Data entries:
====
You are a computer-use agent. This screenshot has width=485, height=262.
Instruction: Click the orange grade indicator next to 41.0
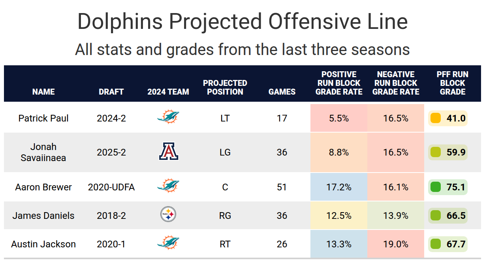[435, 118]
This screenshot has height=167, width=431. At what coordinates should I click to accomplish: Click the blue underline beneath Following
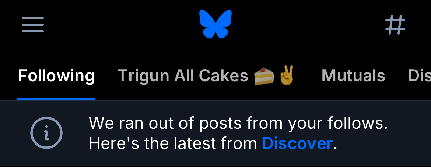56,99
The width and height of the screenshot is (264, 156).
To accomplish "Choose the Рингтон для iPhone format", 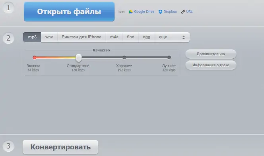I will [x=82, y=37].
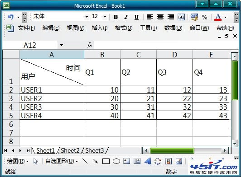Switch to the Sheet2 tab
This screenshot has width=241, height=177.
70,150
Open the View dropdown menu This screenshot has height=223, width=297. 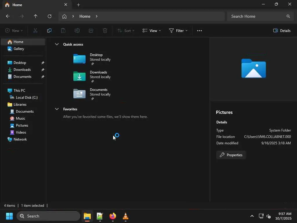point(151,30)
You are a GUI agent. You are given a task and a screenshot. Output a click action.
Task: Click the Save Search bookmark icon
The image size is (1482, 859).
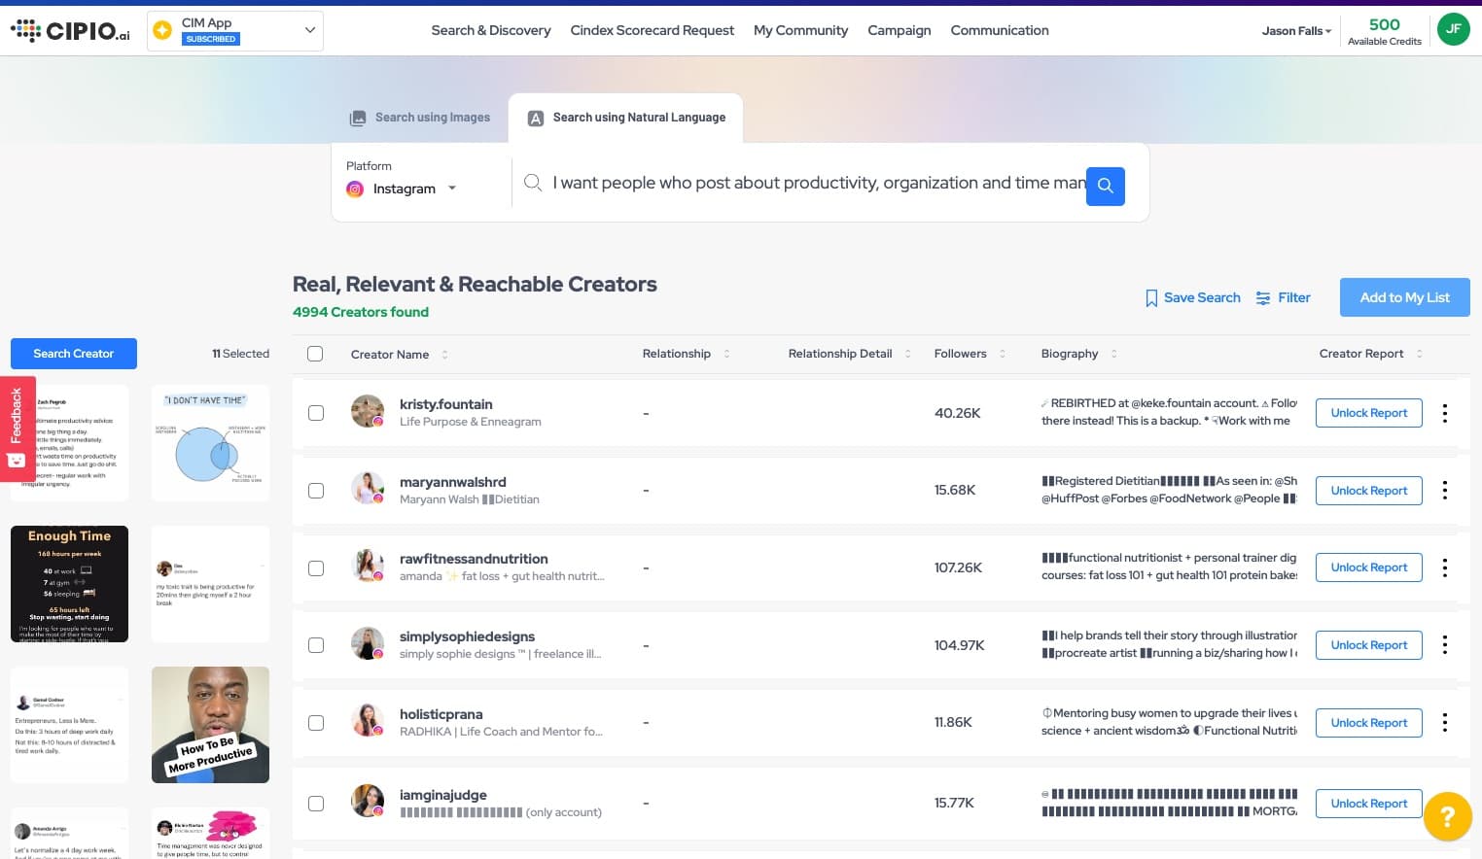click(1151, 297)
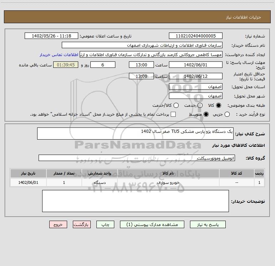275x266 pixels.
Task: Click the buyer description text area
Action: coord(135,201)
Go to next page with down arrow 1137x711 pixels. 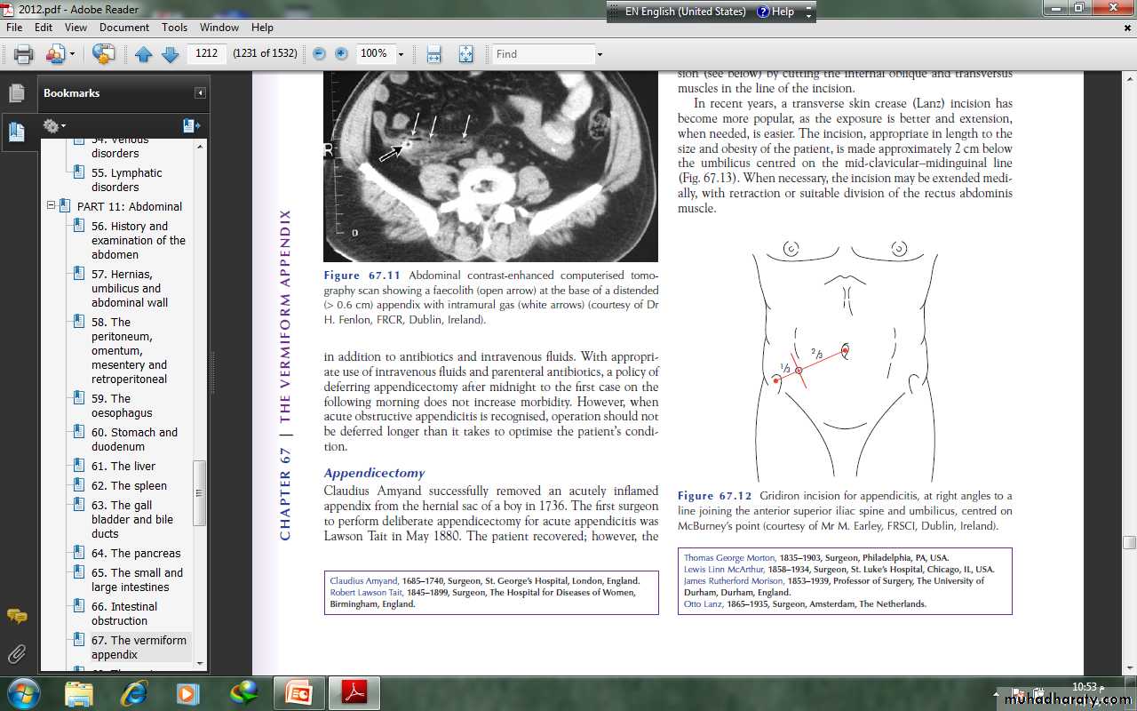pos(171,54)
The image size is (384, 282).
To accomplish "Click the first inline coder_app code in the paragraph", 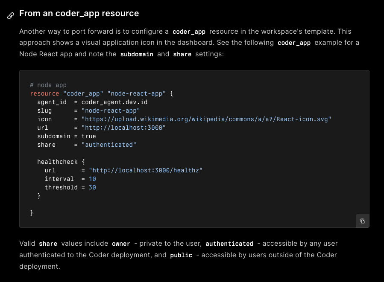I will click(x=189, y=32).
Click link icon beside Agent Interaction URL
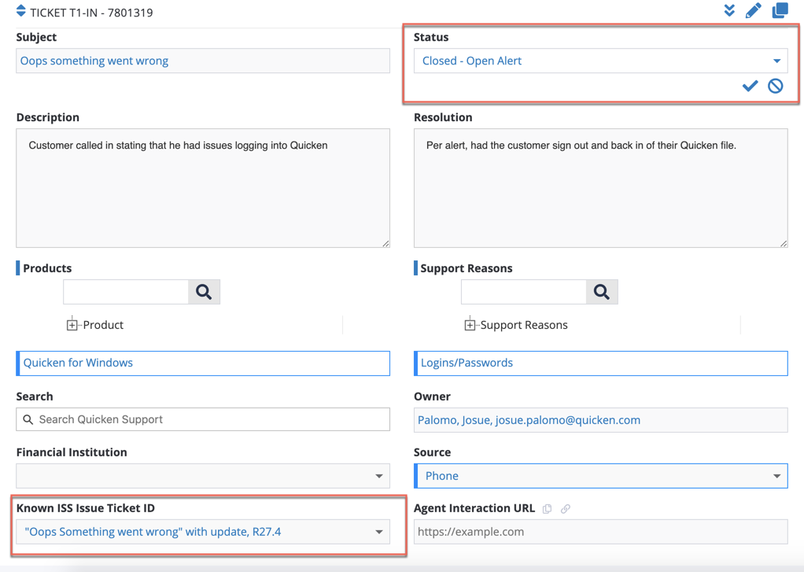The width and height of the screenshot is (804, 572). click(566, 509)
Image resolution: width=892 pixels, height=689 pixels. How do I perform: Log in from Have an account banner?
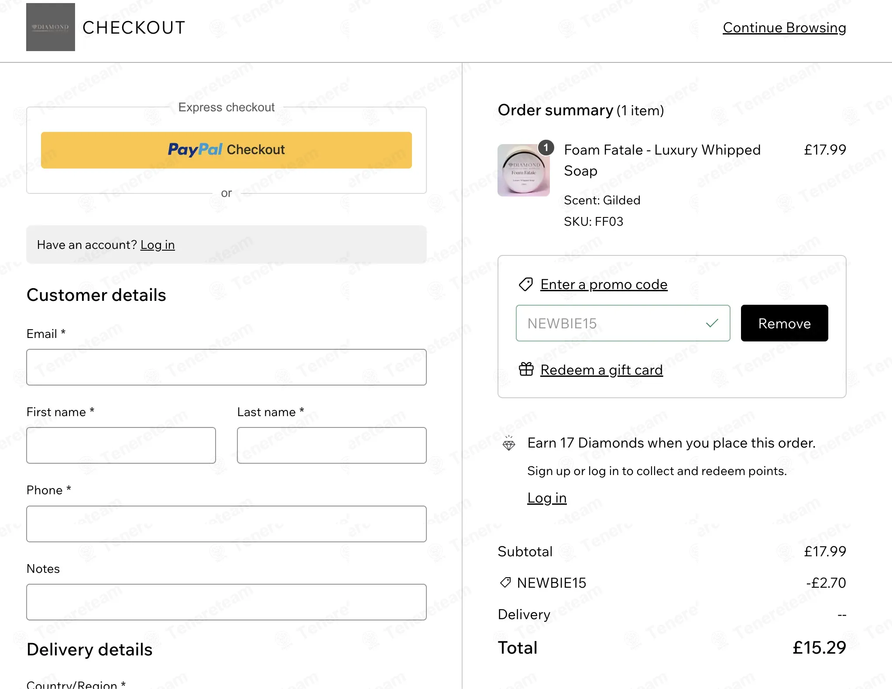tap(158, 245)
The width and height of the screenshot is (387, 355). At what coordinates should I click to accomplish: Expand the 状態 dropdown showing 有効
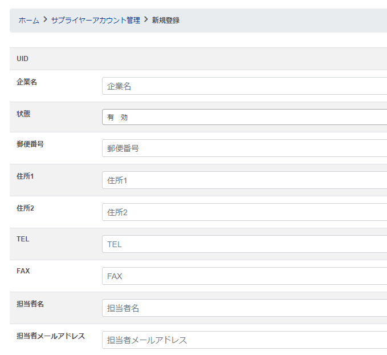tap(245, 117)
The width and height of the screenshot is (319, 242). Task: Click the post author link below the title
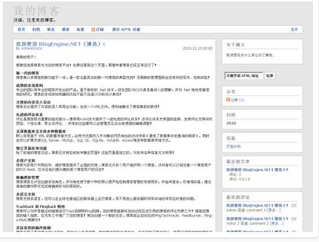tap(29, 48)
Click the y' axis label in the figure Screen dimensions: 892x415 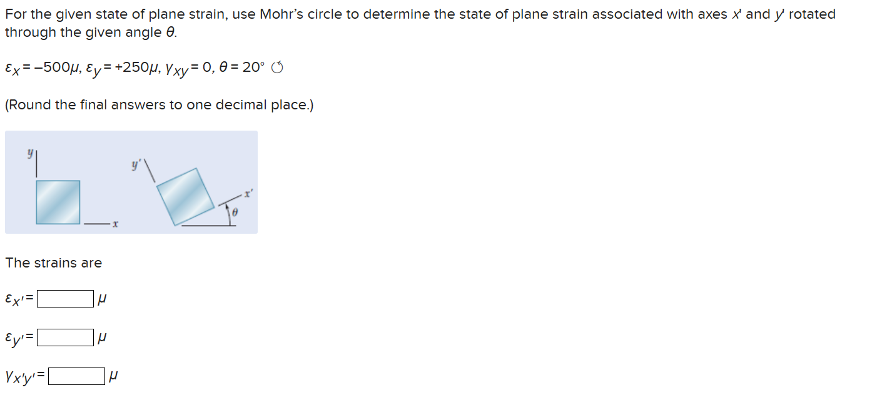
====
:: Aim of the exercise ::
Working from the records above, reproduce exactly the lines from the one with "The width and height of the screenshot is (319, 242)." through the last line, without the pictures.

:: Solution ::
The width and height of the screenshot is (319, 242). Task: Click the post author link below the title
tap(29, 48)
Click the y' axis label in the figure Screen dimensions: 892x415 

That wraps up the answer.